• Recorded information:
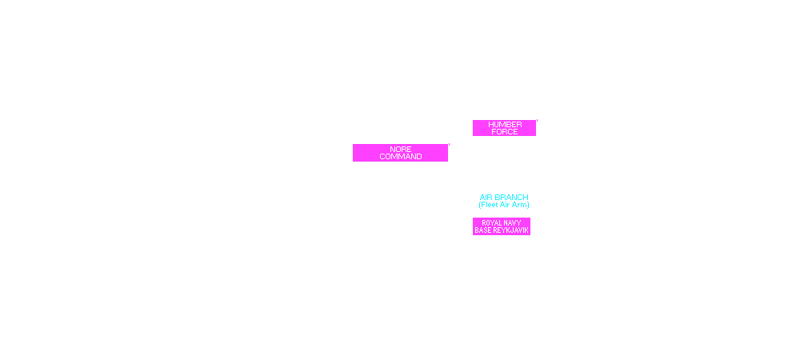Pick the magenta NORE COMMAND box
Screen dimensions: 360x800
point(400,153)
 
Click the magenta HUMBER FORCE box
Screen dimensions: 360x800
point(504,128)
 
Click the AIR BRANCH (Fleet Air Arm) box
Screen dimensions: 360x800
point(504,201)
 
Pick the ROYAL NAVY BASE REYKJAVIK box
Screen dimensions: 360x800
point(502,226)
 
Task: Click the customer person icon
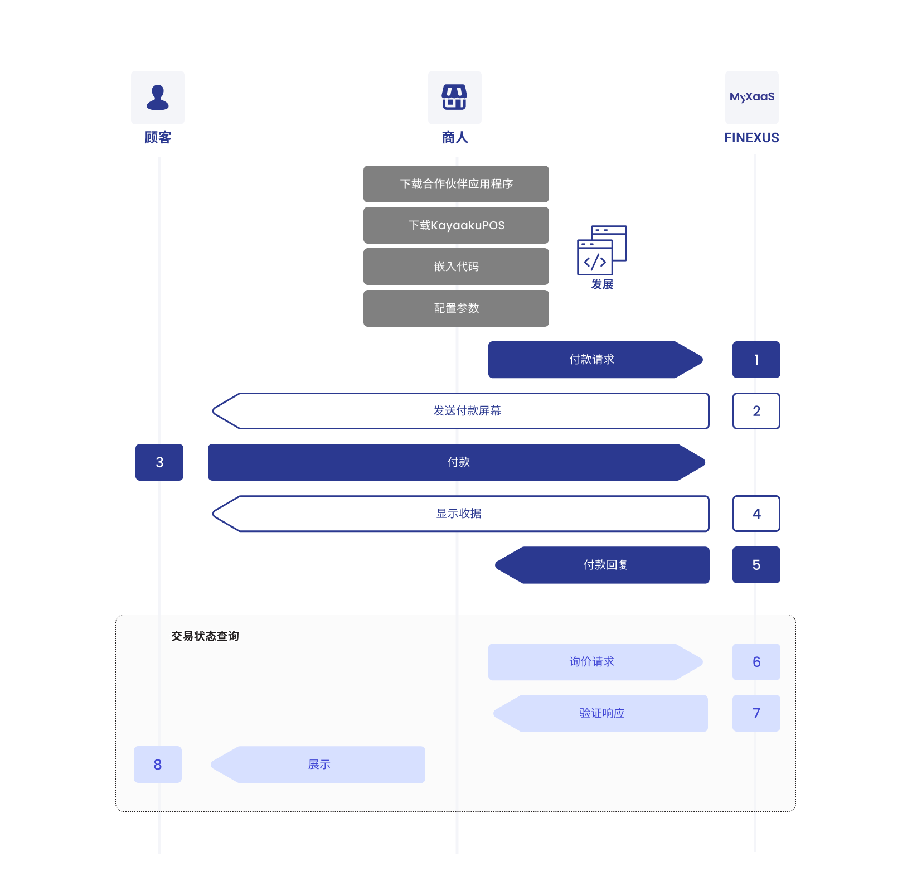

• Stated goal:
Can you write out the listing above again with every "box" switched to "button" and nothing else altered, leaving the pictures out?

• Worked answer:
Pick the magenta NORE COMMAND button
Screen dimensions: 360x800
point(400,153)
 
Click the magenta HUMBER FORCE button
Screen dimensions: 360x800
point(504,128)
 
Click the AIR BRANCH (Fleet Air Arm) button
Screen dimensions: 360x800
point(504,201)
 
Pick the ROYAL NAVY BASE REYKJAVIK button
Screen dimensions: 360x800
point(502,226)
 
Task: Click the customer person icon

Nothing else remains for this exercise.